Inflammatory Memory in Epidermal Stem Cells - A New Strategy for Recurrent Inflammatory Skin Diseases

Abstract

The ability of the skin to "remember" has been a potential mechanism for studying recurrent skin diseases. While it has been thought that the ability to retain past encounters is the prerogative of immune cells, it has recently been discovered that skin tissue stem cells can also take on this task. Epithelial stem cells undergoing inflammation retain their "memory" through epigenetic reprogramming and exhibit rapid epithelialization and epidermal proliferation upon secondary stimulation.
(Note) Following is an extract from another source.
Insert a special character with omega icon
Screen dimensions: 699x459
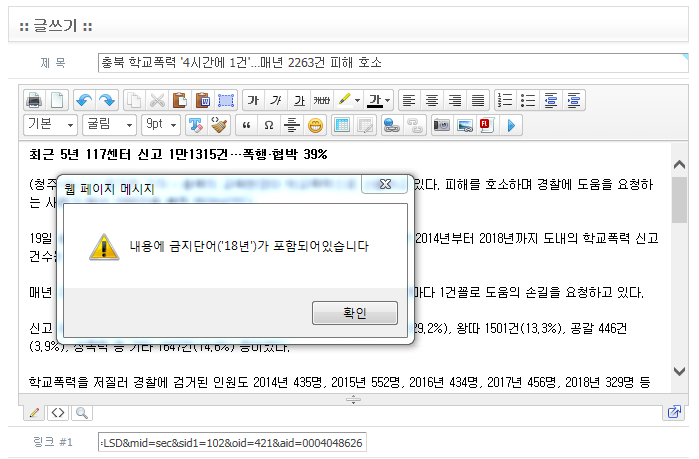point(268,125)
This is a non-specific memory modality independent of conventional immune memory, in which histone modifications (acetylation and methylation) and specific transcription factors (AP-1 and STAT3) are involved in the establishment of inflammatory memories, and AIM2/Caspase-1/IL-1β mainly performs the rapid effects of memory. This finding is intriguing for addressing recurrent inflammatory skin diseases, which may explain the fixed-site recurrence of inflammatory skin diseases and develop new therapeutic strategies in the future. However, more research is still needed to decipher the mysteries of memory.
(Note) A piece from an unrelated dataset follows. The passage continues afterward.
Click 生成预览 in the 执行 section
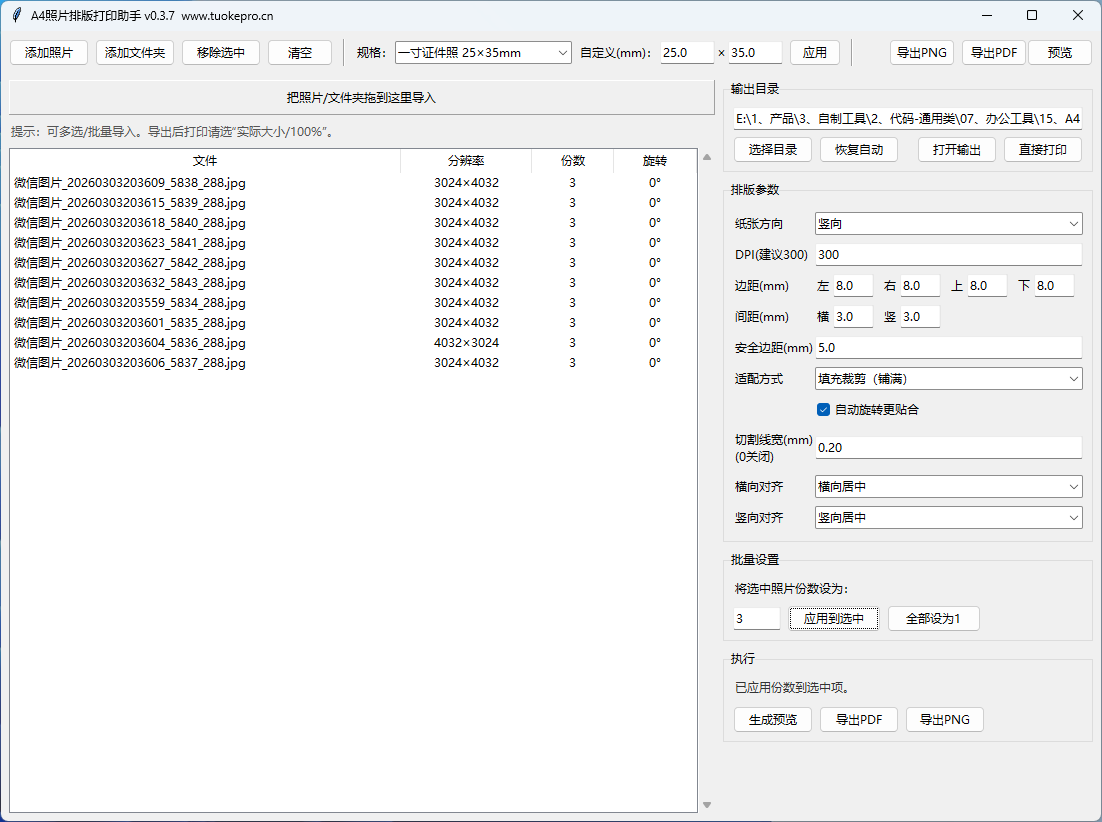This screenshot has width=1102, height=822. coord(767,719)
Keywords: epigenetics; inflammatory memory; recurrent inflammatory skin diseases; skin tissue stem cells.

Figure 1

Mechanisms of inflammatory memory in epidermal stem cells. Epidermal stem cells undergoing inflammatory stimulation establish epigenetic memory by regulating chromatin accessibility through histone modifications (H3K4me1, H3K27ac) and the binding of specific transcription factors (AP-1, STAT3); after inflammation subsides, homeostatic transcription factors and JUN are involved in inflammatory memory; and upon secondary stimulation, FOS rapidly bind to the memory domains and reactivate transcription.

Figure 2

Mechanism of inflammatory memory effects; upon secondary stimulation, due to histone modification and transcription factor binding to keep chromatin in an accessible state, memory domain genes are rapidly expressed, of which AIM2 is the main expressed gene, and its downstream AIM2/Caspase-1/IL-1β signaling axis performs cell proliferation effects.